- What is being asked -
Retype the records in full, keeping each character as it is.

- Supplied information -
= = = = = = =
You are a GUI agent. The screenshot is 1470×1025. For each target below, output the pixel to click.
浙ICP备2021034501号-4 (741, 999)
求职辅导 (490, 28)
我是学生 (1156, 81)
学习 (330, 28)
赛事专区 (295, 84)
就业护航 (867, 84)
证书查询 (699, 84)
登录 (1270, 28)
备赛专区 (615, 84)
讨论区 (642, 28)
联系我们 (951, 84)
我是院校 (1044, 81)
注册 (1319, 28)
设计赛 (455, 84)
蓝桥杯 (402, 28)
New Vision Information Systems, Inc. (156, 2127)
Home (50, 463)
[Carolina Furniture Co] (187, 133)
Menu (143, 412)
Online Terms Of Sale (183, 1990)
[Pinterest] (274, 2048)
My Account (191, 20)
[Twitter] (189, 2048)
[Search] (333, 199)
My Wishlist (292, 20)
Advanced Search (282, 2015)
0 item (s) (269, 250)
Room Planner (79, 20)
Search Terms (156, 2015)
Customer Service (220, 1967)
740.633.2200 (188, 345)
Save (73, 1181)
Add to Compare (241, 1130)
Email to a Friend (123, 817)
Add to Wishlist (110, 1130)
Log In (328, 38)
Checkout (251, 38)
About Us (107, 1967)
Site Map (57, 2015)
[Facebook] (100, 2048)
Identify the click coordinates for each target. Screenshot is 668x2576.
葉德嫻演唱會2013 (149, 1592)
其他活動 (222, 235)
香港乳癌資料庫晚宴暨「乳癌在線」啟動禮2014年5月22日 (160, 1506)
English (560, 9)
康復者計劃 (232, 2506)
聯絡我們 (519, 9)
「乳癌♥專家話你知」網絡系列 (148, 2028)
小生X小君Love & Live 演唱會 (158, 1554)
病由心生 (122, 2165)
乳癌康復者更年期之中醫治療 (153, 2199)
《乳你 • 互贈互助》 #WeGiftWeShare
= = = = = = =
- Task response -
You are a GUI agent. The screenshot is 1470×1025. For each target below, output the pixel to click.
浙ICP备2021034501号-4 (741, 999)
求职辅导 (490, 28)
我是学生 (1156, 81)
学习 (330, 28)
赛事专区 (295, 84)
就业护航 (867, 84)
证书查询 (699, 84)
登录 (1270, 28)
备赛专区 (615, 84)
讨论区 (642, 28)
联系我们 (951, 84)
我是院校 (1044, 81)
注册 (1319, 28)
设计赛 (455, 84)
蓝桥杯 (402, 28)
New Vision Information Systems, Inc. (156, 2127)
Home (50, 463)
[Carolina Furniture Co] (187, 133)
Menu (143, 412)
Online Terms Of Sale (183, 1990)
[Pinterest] (274, 2048)
My Account (191, 20)
[Twitter] (189, 2048)
[Search] (333, 199)
My Wishlist (292, 20)
Advanced Search (282, 2015)
0 item (s) (269, 250)
Room Planner (79, 20)
Search Terms (156, 2015)
Customer Service (220, 1967)
740.633.2200 (188, 345)
Save (73, 1181)
Add to Compare (241, 1130)
Email to a Friend (123, 817)
Add to Wishlist (110, 1130)
Log In (328, 38)
Checkout (251, 38)
About Us (107, 1967)
Site Map (57, 2015)
[Facebook] (100, 2048)
Identify the click coordinates for each target. Screenshot is 668x2576.
葉德嫻演唱會2013 (149, 1592)
其他活動 (222, 235)
香港乳癌資料庫晚宴暨「乳癌在線」啟動禮2014年5月22日 (160, 1506)
English (560, 9)
康復者計劃 (232, 2506)
聯絡我們 (519, 9)
「乳癌♥專家話你知」網絡系列 (148, 2028)
小生X小君Love & Live 演唱會 (158, 1554)
病由心生 (122, 2165)
乳癌康復者更年期之中醫治療 (153, 2199)
《乳你 • 互贈互助》 #WeGiftWeShare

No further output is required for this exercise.